Катя поздоровалась. С тех самых пор, как она с телеоператором, получив срочное сообщение, выехала в Нижне-Мячниково, она просто места себе не находила. К самой разрытой могиле, слава богу, не пускали. Если честно, она бы и сама ни за какие коврижки туда не сунулась. Все сомневались: по силам ли ей этакое зрелище? О, этот ее второй вояж в Нижне-Мячниково был совершенно иным, чем первый! Катя пугливо озиралась, и ей было даже как-то дико вспомнить: вот тут всего сутки назад она так беспечно бродила с Кравченко и Мещерским, болтала всякую чушь и не ощущала ни тревоги, ни страха, ни опасности, исходящей из этого места. Не чувствовала ничего того, что теперь, словно камень, давило ей сердце.

Она никак не могла уловить суть этого странного беспокойства, страха, сосущего ей душу. Но знала точно, когда именно впервые испытала его тут, на кладбище. Нет, не тогда, когда они приехали и у первого же постового из оцепления узнали подробности осквернения могилы. А когда она, точно на раскаленный гвоздь, наткнулась на полубезумный взгляд того типа, там, под липой… И когда бешено, жутко, панически завыла та овчарка.

Катя не хотела лукавить сама с собой: Никиту она сейчас была рада видеть чрезвычайно. Но не потому, что ей уж так хотелось разговаривать с ним, смотреть на него, слушать. Нет, просто за его спиной, за широкими плечами начальника отдела убийств, вот так, как сейчас, притаившись и от этого ужаса, и от собственных фантазий и страхов, она чувствовала себя гораздо спокойнее и увереннее. Всем своим видом Колосов, так же как и Кравченко, внушал Кате надежду. И за это она ему была сейчас признательна.

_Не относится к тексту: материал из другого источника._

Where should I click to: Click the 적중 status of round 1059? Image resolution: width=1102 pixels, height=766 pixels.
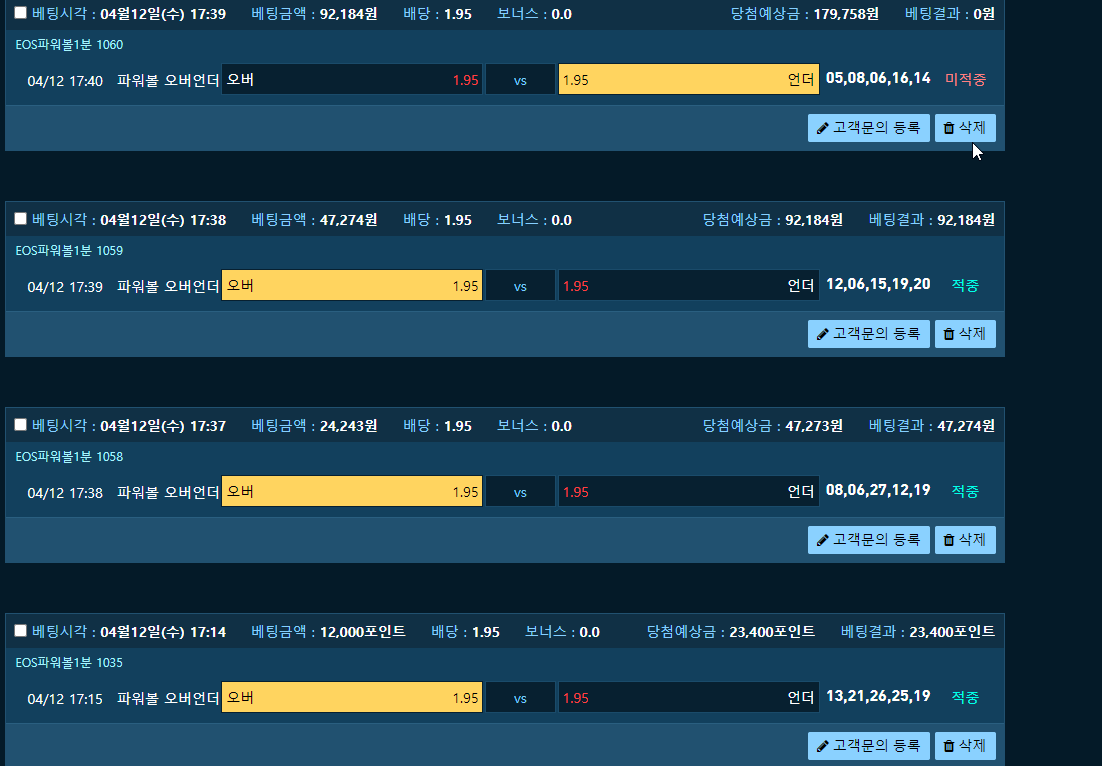[966, 285]
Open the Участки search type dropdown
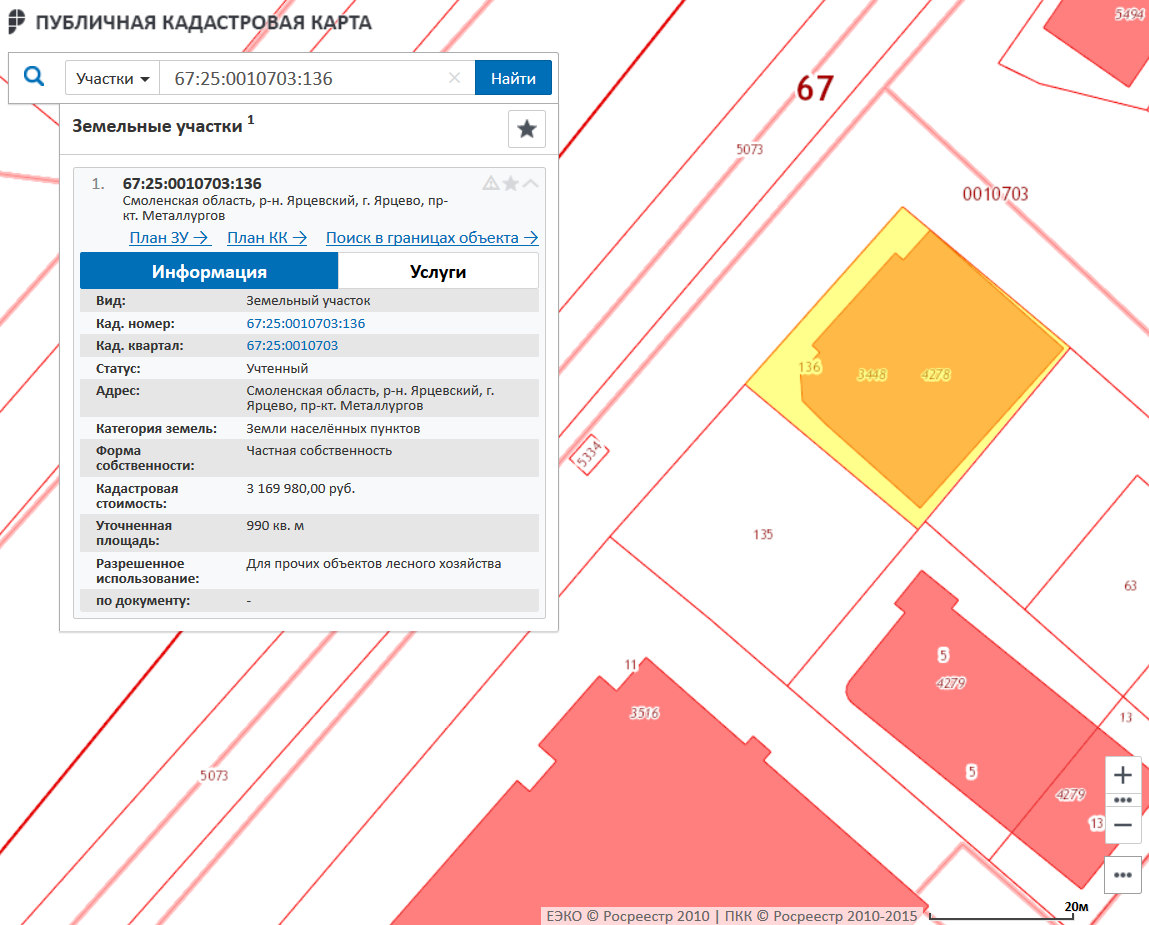Viewport: 1149px width, 925px height. click(112, 78)

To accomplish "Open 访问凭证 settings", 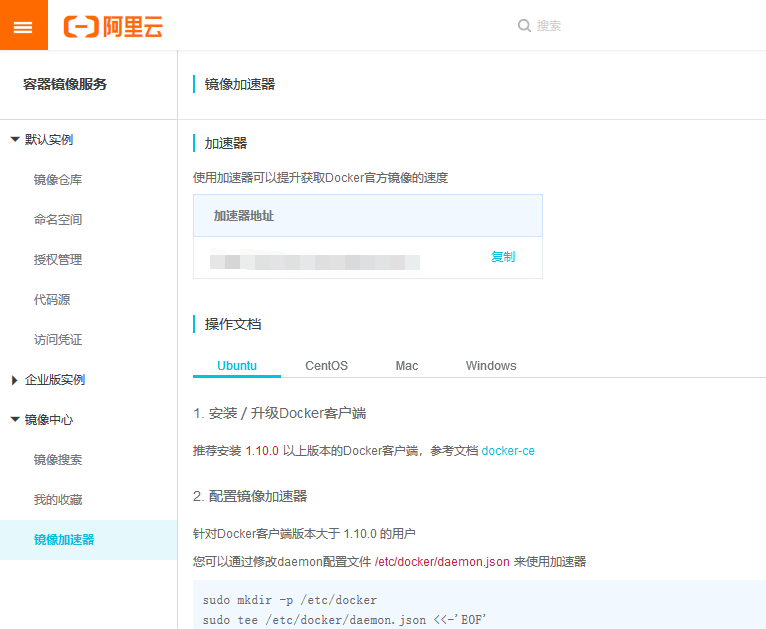I will (58, 340).
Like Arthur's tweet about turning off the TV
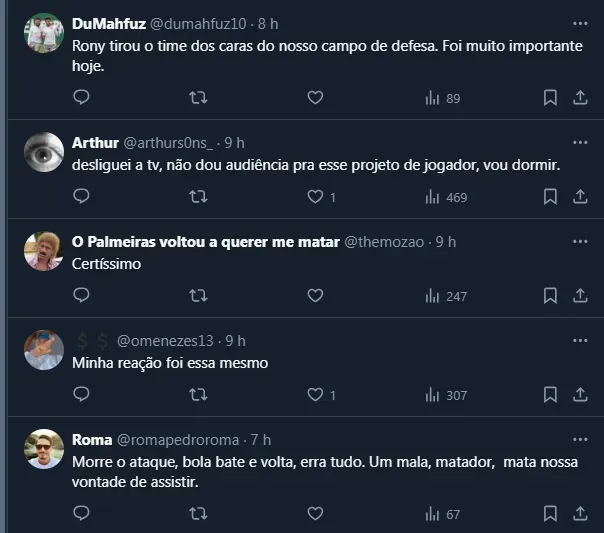The width and height of the screenshot is (604, 533). (x=315, y=197)
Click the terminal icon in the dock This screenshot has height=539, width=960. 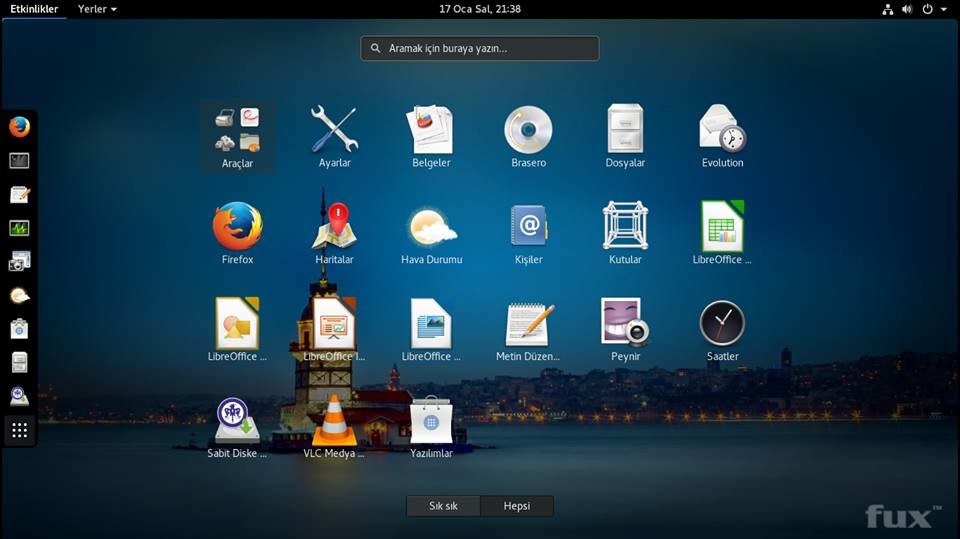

– Ну-ка, Андрей… поди пригласи начальника здешнего розыска, – попросил вежливо и повелительно Никита, и Воронов понял, что его просто отсылают.

– Никита, да что же тут за ужас творится? – спросила Катя.

– Разберемся. Ты одна только тут не броди. Репортаж послали делать, значит, на этот раз сделаем вместе. Держись за меня и успокойся, ради бога.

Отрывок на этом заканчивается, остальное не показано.